- _REQUIREMENTS_
Reproduce the material line for line, beginning at the line that contains "Image resolution: width=1200" and ending with the line that contains "tap(84, 166)", both included. Omit the pictures.

- _GIVEN DATA_
------------------------------------------------
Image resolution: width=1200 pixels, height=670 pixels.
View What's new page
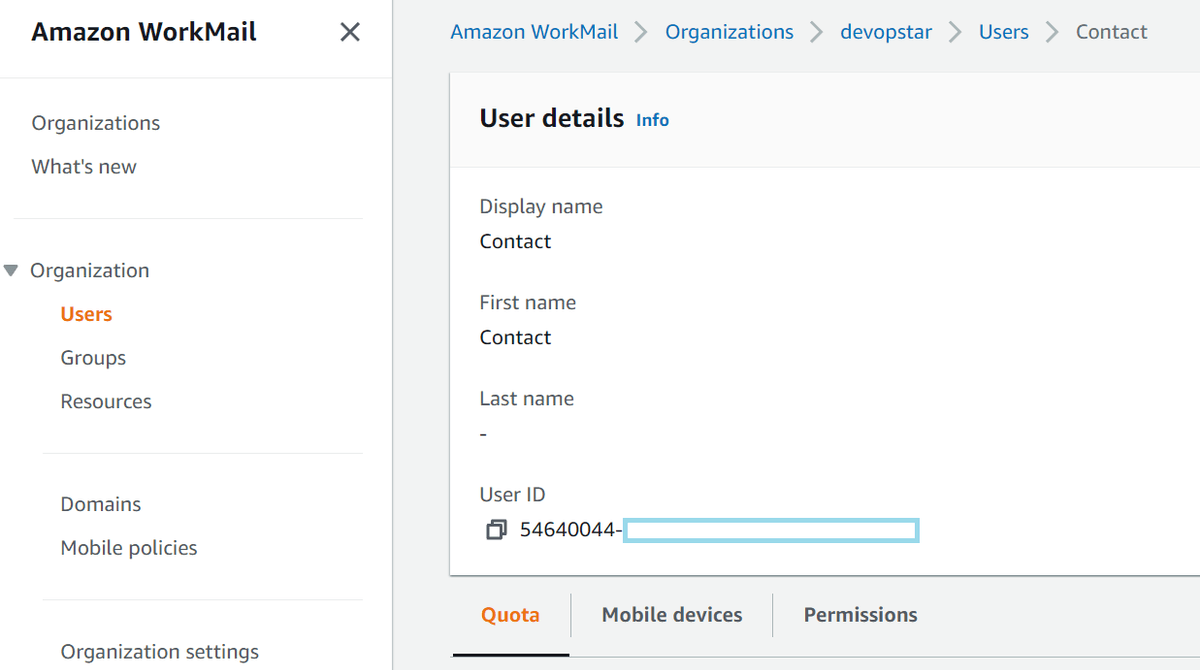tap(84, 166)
------------------------------------------------
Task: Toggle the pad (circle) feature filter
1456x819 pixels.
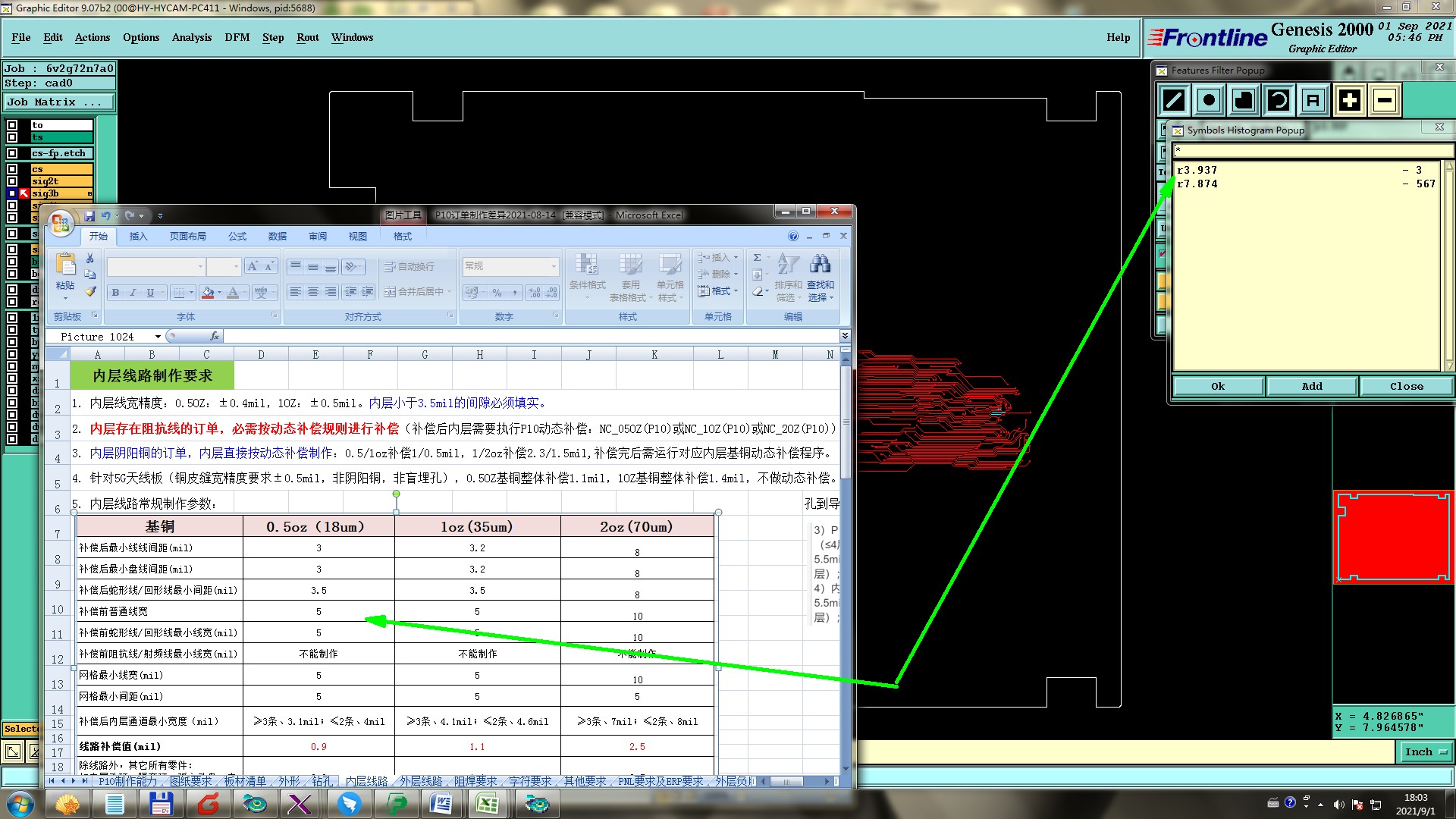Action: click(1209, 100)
------------------------------------------------
- _TASK SOLUTION_
Image resolution: width=1200 pixels, height=670 pixels.
View What's new page
tap(84, 166)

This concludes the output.